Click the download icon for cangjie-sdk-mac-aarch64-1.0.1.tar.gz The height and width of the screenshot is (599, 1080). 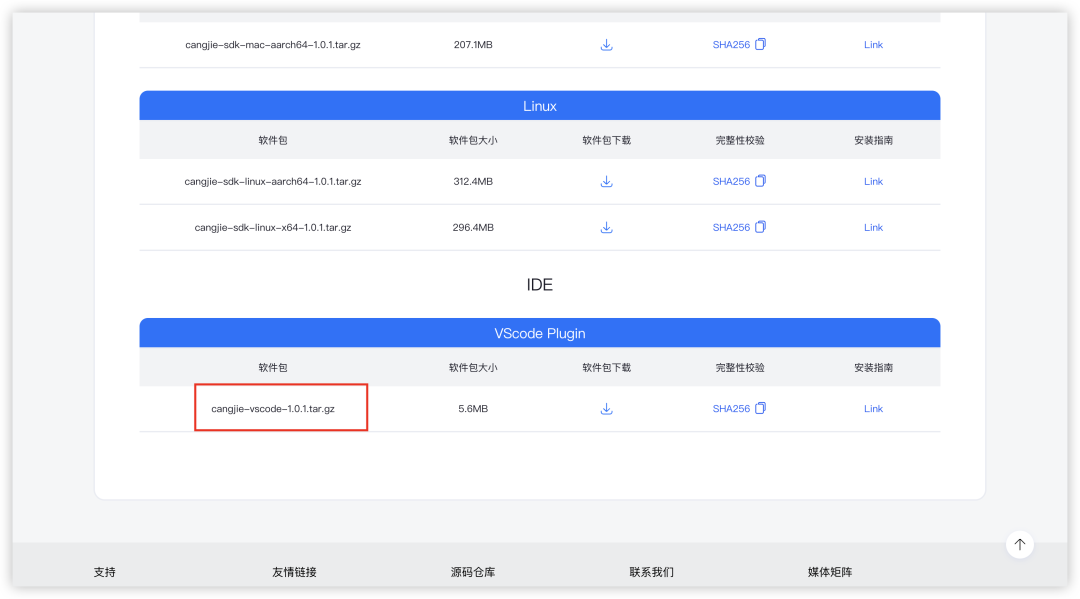(607, 44)
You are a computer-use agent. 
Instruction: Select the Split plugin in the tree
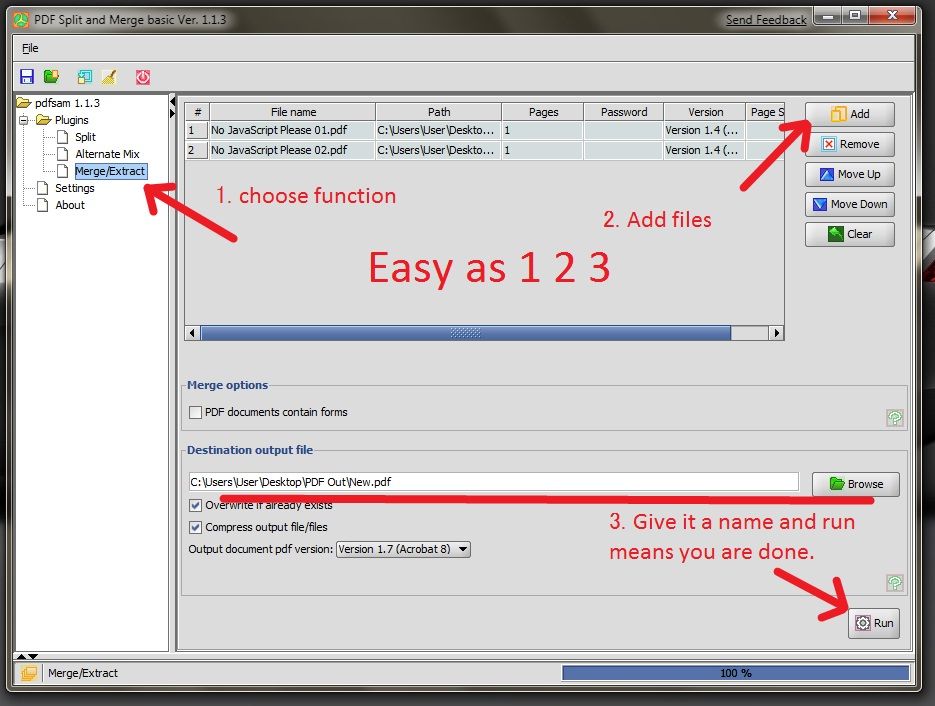[85, 137]
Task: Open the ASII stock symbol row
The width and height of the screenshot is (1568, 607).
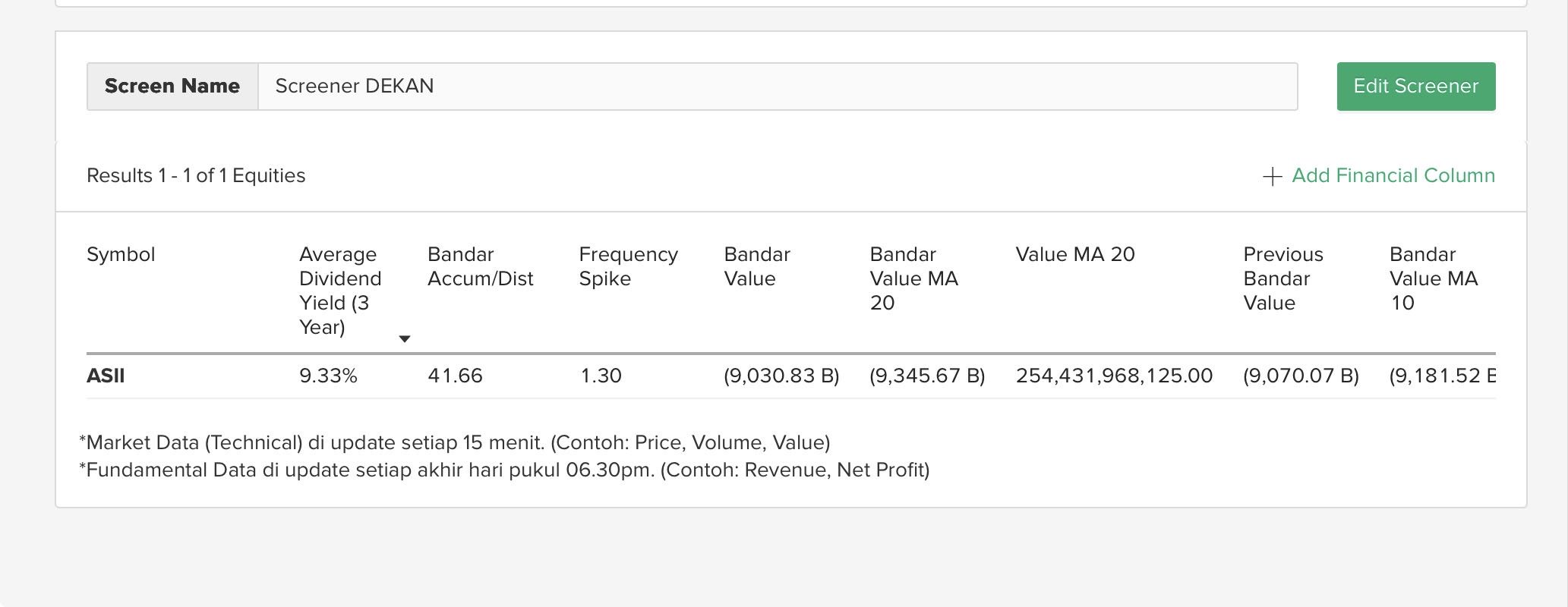Action: 106,376
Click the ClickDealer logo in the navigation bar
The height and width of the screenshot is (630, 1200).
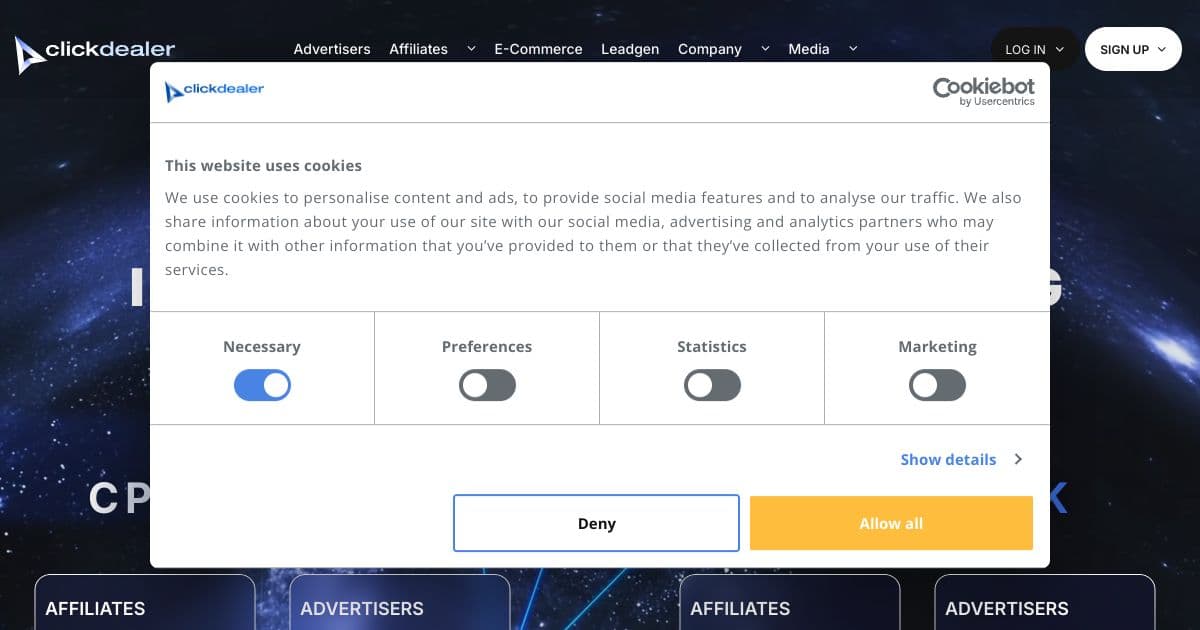[x=95, y=47]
========================================
Work request:
Reproduce word for word the lines from the one containing "The width and" through the end of the data, both ends kept. Drop the pictures.

Written response:
The width and height of the screenshot is (1568, 607).
Action: 106,376
Click the ClickDealer logo in the navigation bar
The height and width of the screenshot is (630, 1200).
[x=95, y=47]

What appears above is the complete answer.